Gibt es in Mount & Blade ein Ende, ohne das "Abenteuer zu beenden" im Charakter Menü und kann mann König von einen Reich werden oder so?

mfg Dominik


----------



## Mothman (6. Mai 2009)

Du selbst kannst kein Knöig werden. Du kannst dich den Rebellen anschließen, bzw. eine Rebellion gegen einen König starten ihn stürzen. Jede Fraktion hat einen NPC, der Rechte auf den Thron beansprucht und den aktuellen König stürzen will. Die kannst du anlabern und ihnen dann helfen, den Thron zu erobern. Dann stellst du dich aber automatisch gegen die gesamte Fraktion, die die Rebellion betrifft. Du fängst dann als Rebell noch mal fast von vorne an.
Aber du kannst mit den Lords reden und je nachdem, wie sie dich mögen, schließen sie sich eventuell der Rebellion (also dir) an. Dann werden die Lords auch zu Rebellen und ihre Besitztümer (Städte, Burgen) gehen in den Besitz der Rebellen über. So kann man, wenn man seine Beziehungen gut gepflegt hat, die Rebellen-Fraktion schnell stärken.

Du musst dann um die Rebellion zu gewinnen (glaube ich) alle Städte/Burgen der Feinde erobern und alle noch verbleibenden Armeen schlagen. Dann hat man die Rebellion gewonnen und die Fraktion hat eine neue Führung. Aber DU kannst  meines WIssens ohne Mods kein König werden.

- _GESTELLTE AUFGABE 1_: Setze die Zeilen der Einträge zwischen der Zeile mit "The width and" und der Zeile mit "Describe the element at coordinates (445, 641)", beide eingeschlossen, als JSON-Liste von Strings um, je Zeile ein String und ohne Leerzeilen. Lass die Bilder in der Antwort weg.
Die Einträge haben mit dem Lesetext nichts zu tun.

- _EINTRÄGE ZUR BEARBEITUNG_:
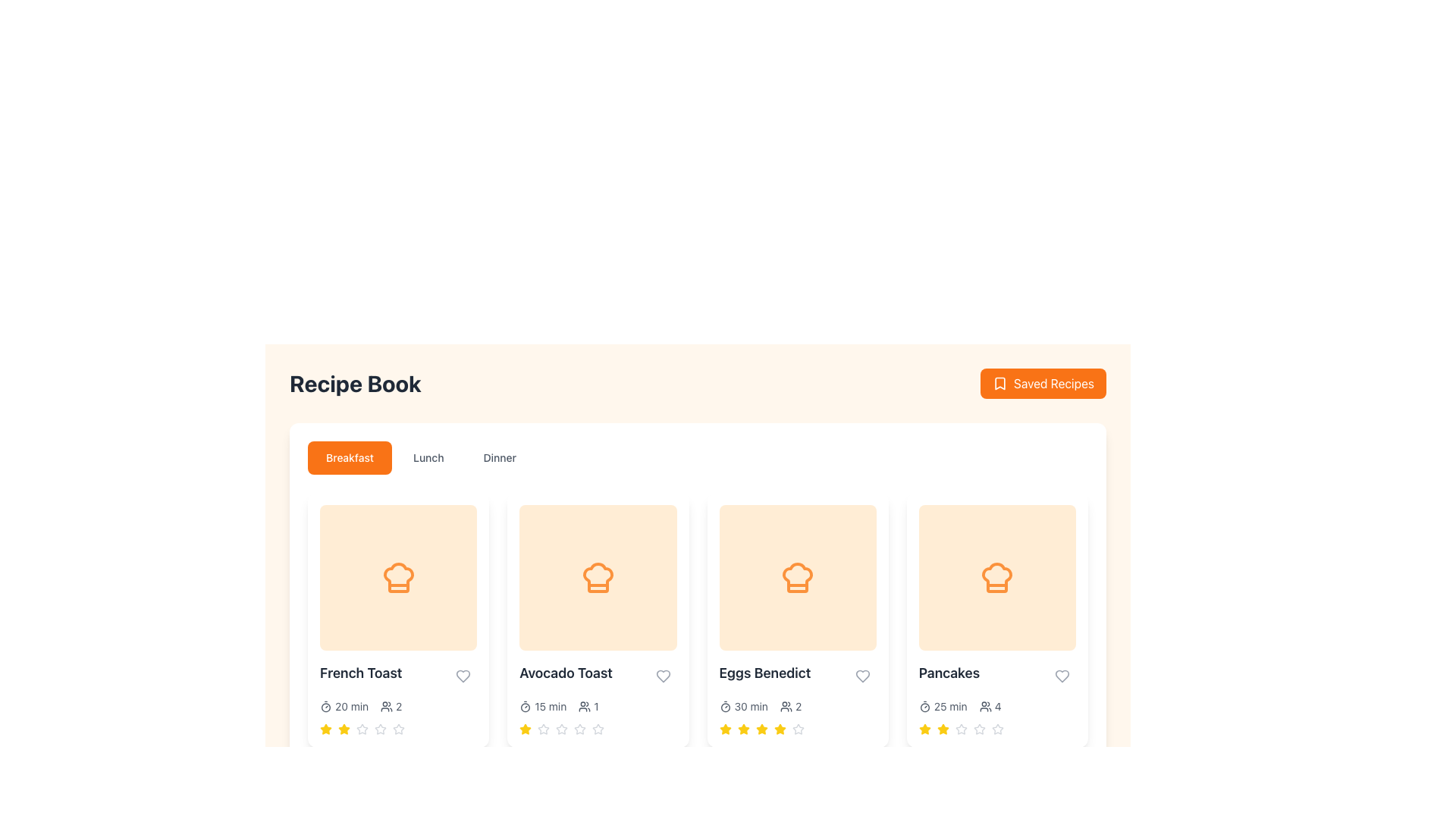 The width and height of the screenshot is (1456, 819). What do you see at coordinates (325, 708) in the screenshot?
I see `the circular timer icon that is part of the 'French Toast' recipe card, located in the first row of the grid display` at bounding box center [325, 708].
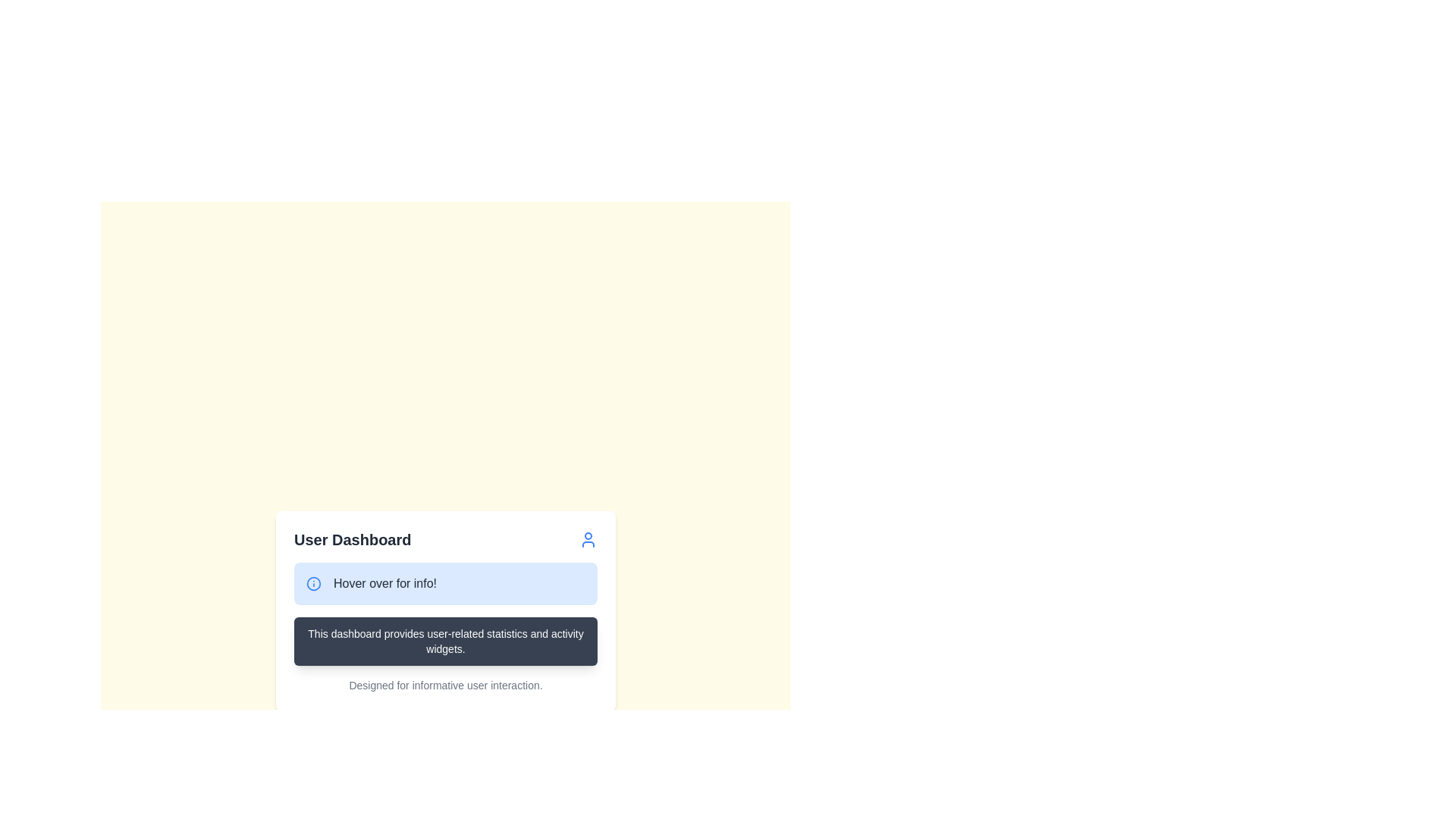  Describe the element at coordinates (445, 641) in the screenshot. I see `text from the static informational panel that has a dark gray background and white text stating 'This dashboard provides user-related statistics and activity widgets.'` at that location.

* * *

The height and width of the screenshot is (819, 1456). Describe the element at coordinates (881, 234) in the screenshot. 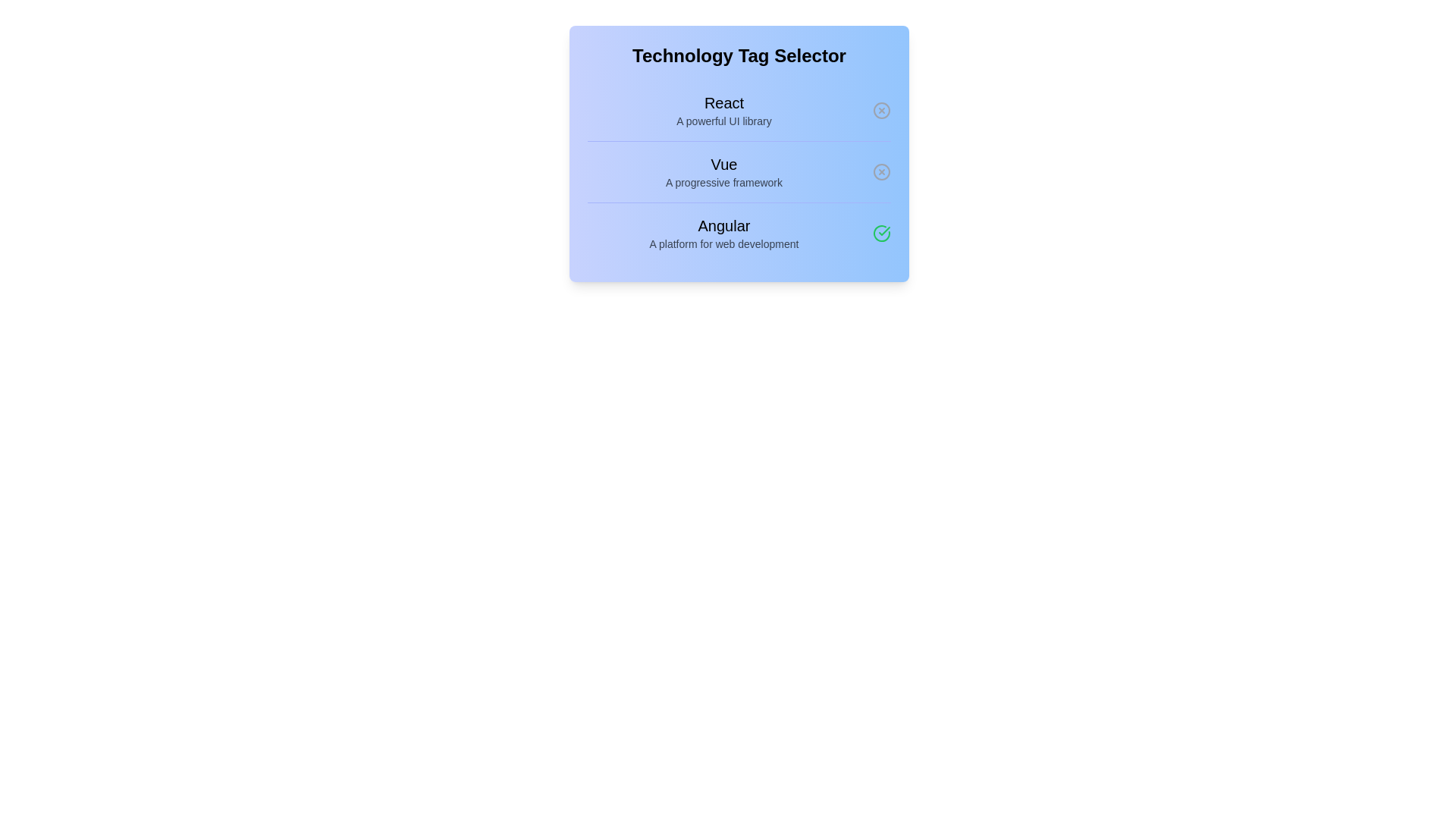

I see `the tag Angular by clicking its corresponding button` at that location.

...

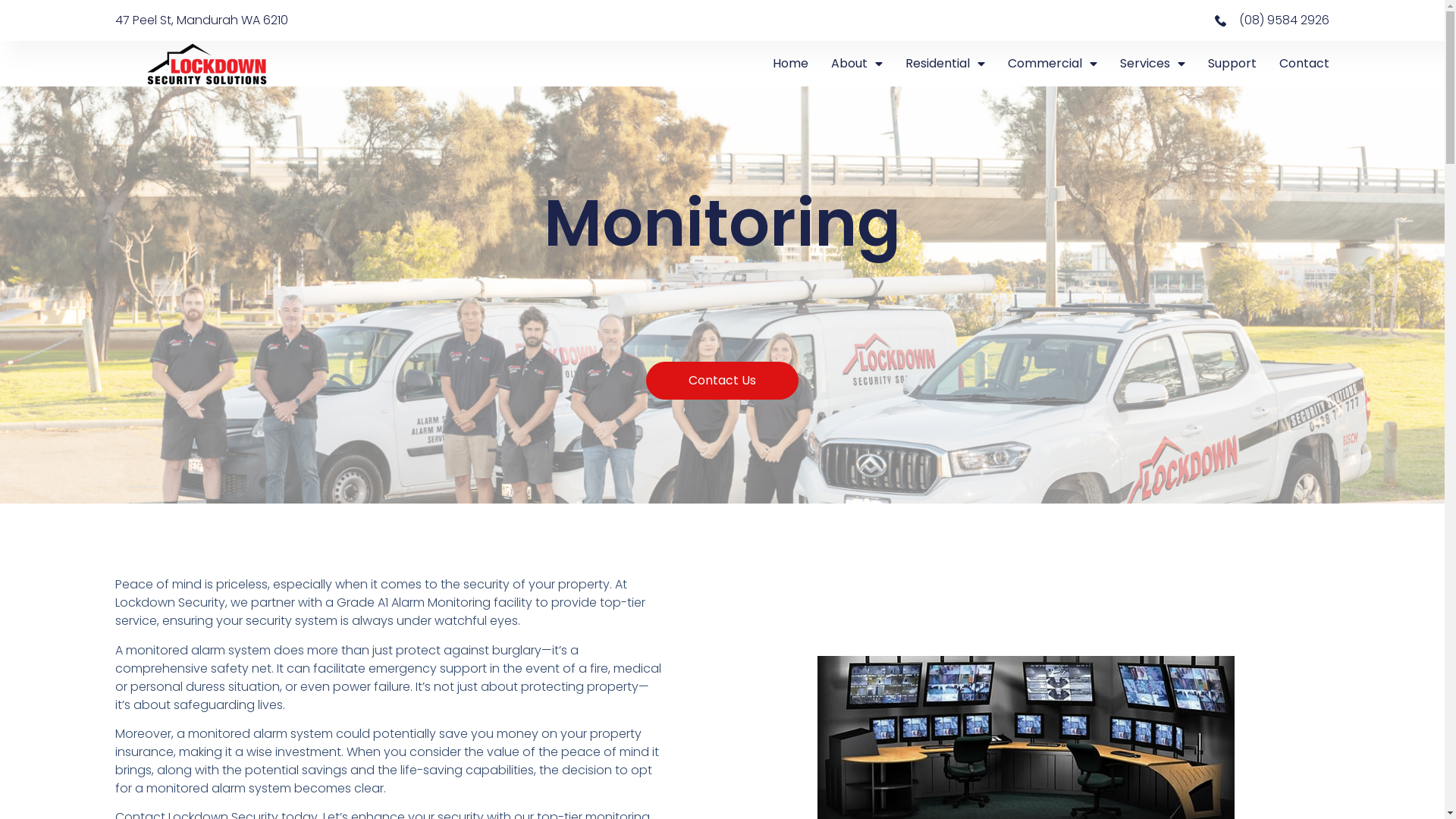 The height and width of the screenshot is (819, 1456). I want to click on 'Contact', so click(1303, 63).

- _GESTELLTE AUFGABE 2_: Was hat laut dem Lesetext über Mount & Blade jede Fraktion?

- _FERTIGE ANTWORT 1_:
[
  " The width and height of the screenshot is (1456, 819). What do you see at coordinates (325, 708) in the screenshot?",
  "I see `the circular timer icon that is part of the 'French Toast' recipe card, located in the first row of the grid display` at bounding box center [325, 708].",
  "  Describe the element at coordinates (445, 641) in the screenshot. I see `text from the static informational panel that has a dark gray background and white text stating 'This dashboard provides user-related statistics and activity widgets.'` at that location."
]

- _FERTIGE ANTWORT 2_: Jede Fraktion hat einen NPC, der Rechte auf den Thron beansprucht und den aktuellen König stürzen will.